Reality-TV human baby giveaway, pissed-off Uri Geller claims trademark breach

The ABC-TV program 20/20 will air a contest between five couples on the show this Friday — the winners get to adopt a real-live, pooping, crying baby. So, let me get this straight. You can't say "fuck," but you can broadcast a raffle for a human being? Snip from SJ Merc story:

"What's that? You say the program and host Barbara Walters have gone too far this time? What do you know about television? ABC knows a winner when it sees it and this is Nielsen gold, my friend. A reality show with a human life on the line — all disguised as news programming.

Let the other shows have half-naked people betraying each other on a deserted island. Give them the half-naked people eating buckets of bug eyes. And the half-naked people putting up with Donald Trump. And the half-naked people trying to get other half-naked people to marry them."

Link to SJ Merc story, Link to NY Post story (Thanks to several BB readers who pointed to this, including Iain Cooper)

UPDATE: Stop press! The real scandal here? Celebrity spoon-bending psychic Uri Geller is outraged at news of the 20/20 baby giveaway episode. He's planning legal action, and claims he owns a worldwide patent on any reality TV show that involves winning a baby. "I will speak to my patent attorney," says Geller, "I own the idea." Whatever, dear BoingBoing readers, but let me set the record straight: I own the patent on any reality-TV show involving live mudwrestling smackdowns between Uri Geller and Barbara Walters, and I will personally bend the spoon of anyone who forgets it. Link to Reuters story.

UPDATE 2: BoingBoing reader Kevin T. Keith says: "As a matter of fact, Uri Geller does hold a patent for a reality TV show that involves competing to adopt a baby. You can view the patent by going to the Patent and Trademark Office's Applications search page here and entering the phrase "in/geller-uri" (without quotation marks) in the large search window. The world gets weirder and weirder."

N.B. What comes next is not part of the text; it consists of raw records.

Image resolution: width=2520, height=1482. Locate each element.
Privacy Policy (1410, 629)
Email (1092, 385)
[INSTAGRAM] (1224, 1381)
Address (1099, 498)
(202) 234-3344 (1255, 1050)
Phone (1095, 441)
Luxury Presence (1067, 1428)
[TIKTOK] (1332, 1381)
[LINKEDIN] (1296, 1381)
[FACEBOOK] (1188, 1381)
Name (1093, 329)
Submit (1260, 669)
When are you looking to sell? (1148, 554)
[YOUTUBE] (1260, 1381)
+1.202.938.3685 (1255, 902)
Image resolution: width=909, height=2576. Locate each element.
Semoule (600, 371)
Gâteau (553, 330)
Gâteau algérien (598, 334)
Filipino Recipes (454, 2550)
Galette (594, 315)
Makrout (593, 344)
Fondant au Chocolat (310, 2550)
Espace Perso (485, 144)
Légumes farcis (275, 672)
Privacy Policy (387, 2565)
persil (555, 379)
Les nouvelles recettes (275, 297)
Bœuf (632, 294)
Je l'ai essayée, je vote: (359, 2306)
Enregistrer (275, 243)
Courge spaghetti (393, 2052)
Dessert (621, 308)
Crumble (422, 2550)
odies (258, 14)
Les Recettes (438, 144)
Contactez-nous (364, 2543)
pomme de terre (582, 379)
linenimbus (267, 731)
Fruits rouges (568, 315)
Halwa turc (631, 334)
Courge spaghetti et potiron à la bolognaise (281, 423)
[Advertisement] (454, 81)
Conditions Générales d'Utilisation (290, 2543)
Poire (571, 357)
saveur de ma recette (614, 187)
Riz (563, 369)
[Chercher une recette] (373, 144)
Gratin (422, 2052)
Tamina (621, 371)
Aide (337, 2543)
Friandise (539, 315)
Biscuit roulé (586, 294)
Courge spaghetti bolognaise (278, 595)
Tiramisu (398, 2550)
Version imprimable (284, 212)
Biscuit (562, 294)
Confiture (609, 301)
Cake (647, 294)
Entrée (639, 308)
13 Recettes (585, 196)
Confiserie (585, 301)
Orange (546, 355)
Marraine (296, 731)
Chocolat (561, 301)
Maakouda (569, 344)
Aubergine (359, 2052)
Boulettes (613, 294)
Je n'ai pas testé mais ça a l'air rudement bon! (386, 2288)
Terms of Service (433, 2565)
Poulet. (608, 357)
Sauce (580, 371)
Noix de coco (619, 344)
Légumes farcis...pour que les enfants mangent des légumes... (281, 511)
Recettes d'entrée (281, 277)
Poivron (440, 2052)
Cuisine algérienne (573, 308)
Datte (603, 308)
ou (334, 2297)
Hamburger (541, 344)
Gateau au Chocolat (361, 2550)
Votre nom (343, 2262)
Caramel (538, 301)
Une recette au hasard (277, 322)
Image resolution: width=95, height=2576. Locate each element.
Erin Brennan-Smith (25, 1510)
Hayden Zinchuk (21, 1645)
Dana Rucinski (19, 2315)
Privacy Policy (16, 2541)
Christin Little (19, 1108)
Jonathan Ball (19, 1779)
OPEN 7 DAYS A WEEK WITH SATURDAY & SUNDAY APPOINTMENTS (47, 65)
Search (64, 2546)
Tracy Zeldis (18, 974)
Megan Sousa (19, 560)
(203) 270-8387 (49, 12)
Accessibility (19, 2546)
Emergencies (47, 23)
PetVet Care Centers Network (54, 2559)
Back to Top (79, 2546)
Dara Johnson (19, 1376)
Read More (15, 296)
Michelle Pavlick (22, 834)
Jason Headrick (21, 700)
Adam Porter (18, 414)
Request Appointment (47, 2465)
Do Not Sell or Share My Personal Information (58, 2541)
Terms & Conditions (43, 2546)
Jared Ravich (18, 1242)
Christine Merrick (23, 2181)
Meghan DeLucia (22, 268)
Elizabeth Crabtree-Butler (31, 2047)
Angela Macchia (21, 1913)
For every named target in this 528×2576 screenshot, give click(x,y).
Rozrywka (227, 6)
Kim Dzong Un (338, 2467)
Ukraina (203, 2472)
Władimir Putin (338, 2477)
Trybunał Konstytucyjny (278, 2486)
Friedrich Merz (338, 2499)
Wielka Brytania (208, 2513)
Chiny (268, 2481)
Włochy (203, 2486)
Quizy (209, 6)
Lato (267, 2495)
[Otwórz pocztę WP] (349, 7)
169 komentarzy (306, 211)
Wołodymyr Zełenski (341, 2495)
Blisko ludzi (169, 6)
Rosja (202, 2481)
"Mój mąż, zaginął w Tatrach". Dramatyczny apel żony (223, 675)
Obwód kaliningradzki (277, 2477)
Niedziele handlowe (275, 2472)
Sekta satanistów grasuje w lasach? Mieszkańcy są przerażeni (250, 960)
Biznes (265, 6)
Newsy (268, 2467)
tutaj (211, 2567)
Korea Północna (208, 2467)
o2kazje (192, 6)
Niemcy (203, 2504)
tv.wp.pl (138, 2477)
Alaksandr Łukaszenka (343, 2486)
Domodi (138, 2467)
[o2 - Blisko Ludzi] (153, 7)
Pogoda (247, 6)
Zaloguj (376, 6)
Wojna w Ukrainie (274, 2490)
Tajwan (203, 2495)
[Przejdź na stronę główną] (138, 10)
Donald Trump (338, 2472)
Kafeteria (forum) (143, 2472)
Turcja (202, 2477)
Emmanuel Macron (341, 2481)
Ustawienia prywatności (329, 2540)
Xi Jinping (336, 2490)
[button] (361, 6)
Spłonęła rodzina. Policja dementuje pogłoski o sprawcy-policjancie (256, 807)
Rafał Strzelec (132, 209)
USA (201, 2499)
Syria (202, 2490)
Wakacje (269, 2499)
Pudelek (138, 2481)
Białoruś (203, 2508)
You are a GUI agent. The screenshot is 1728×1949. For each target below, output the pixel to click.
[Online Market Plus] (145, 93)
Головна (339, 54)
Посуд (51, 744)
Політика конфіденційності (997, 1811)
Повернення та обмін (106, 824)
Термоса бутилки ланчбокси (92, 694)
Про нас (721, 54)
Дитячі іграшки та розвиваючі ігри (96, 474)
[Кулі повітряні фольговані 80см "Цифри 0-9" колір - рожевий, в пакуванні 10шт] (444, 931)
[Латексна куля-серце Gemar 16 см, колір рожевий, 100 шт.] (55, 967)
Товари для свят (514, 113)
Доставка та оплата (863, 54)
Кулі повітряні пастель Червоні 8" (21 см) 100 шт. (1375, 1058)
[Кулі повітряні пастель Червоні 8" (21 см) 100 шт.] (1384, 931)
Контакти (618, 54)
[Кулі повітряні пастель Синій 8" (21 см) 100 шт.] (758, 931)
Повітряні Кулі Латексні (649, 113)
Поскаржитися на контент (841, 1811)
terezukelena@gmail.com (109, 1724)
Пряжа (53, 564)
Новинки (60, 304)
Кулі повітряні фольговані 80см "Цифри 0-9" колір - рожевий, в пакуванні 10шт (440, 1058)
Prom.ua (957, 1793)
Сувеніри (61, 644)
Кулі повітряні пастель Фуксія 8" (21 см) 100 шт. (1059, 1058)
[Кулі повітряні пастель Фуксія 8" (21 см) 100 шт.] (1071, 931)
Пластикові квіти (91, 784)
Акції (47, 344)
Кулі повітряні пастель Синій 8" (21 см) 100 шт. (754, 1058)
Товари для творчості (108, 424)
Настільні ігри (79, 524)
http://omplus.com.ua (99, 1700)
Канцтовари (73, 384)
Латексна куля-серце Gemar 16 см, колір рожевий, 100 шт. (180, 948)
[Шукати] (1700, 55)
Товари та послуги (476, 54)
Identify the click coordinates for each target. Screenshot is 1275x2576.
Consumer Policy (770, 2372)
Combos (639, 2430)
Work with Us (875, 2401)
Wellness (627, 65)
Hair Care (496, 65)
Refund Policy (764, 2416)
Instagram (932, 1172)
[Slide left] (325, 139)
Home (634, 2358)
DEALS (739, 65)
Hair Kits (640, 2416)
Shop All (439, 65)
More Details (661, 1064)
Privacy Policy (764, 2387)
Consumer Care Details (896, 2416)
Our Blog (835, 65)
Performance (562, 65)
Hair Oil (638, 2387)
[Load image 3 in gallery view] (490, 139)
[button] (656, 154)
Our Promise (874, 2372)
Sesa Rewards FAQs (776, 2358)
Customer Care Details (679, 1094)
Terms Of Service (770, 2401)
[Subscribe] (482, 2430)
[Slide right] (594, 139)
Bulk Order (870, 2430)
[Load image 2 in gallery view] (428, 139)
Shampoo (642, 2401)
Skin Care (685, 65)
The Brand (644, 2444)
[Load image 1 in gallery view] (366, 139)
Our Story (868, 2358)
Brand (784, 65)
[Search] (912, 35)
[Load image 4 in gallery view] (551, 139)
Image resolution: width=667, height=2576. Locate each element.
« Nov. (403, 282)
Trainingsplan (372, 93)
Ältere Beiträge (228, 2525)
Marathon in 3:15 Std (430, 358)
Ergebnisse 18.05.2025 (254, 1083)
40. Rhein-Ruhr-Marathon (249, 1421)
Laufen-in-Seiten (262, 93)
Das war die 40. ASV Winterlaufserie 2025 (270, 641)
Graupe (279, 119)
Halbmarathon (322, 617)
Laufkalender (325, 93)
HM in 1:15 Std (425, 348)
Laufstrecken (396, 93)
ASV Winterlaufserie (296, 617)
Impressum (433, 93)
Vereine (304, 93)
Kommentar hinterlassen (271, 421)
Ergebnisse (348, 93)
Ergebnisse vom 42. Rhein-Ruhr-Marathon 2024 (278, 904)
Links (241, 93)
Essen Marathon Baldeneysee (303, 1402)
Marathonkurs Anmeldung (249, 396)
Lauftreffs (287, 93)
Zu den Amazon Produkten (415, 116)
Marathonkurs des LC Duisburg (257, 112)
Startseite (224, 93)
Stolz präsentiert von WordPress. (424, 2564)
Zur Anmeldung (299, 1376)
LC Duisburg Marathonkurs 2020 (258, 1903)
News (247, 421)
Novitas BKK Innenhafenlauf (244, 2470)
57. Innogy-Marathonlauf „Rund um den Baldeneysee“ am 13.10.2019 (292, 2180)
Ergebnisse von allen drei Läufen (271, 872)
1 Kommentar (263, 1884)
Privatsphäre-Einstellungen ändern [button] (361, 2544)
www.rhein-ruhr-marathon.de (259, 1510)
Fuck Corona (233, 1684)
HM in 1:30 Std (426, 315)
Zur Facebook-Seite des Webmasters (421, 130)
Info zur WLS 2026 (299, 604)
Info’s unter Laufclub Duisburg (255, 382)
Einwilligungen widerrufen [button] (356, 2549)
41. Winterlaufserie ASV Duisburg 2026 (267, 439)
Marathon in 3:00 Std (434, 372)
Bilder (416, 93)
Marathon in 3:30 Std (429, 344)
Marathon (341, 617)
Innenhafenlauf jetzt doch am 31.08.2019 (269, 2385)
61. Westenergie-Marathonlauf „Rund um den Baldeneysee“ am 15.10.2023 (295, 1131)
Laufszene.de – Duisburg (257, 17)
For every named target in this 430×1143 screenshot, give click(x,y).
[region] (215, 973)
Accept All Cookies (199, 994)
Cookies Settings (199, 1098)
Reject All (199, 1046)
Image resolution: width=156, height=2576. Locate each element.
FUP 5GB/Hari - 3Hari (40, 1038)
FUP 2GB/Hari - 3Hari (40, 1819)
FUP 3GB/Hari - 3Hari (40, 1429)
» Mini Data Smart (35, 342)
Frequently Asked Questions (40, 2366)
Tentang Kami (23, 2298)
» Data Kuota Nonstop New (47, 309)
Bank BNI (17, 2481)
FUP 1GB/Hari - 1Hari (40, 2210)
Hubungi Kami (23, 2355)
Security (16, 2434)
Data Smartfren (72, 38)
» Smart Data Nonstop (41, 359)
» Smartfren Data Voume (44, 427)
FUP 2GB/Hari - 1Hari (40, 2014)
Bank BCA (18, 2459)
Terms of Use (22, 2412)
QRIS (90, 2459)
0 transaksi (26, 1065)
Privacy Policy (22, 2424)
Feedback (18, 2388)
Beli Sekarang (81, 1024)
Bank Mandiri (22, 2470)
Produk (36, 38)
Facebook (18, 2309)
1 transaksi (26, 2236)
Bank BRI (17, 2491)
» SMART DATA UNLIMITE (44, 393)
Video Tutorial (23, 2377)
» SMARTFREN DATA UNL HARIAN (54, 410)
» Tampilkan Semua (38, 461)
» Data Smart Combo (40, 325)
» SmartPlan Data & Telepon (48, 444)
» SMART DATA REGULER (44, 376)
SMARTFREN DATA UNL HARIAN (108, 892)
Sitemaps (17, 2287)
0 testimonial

UPDATE 3: BoingBoing reader Marc Ascolese, who is a patent attorney, says — more or less — not so fast, mister spoonbender:

The link included above takes you to the search site for published U.S. patent applications (not issued patents). This does not mean that a U.S. Patent has been granted. Under certain circumstances, the USPTO requires applications to be published. In fact, if you go here, and enter the application number for Geller's patent application (09/757609) you can see some current status information. Basically, the application has not been examined yet. Because this application has been classified in U.S. Class 705, we can expect that it will be examined pretty rigorously. It may be a long time before Geller has an issued U.S. Patent he can enforce. Class 705 is where most "business method" type applications end up. For more about that, look here. Who said being a patent attorney was dull!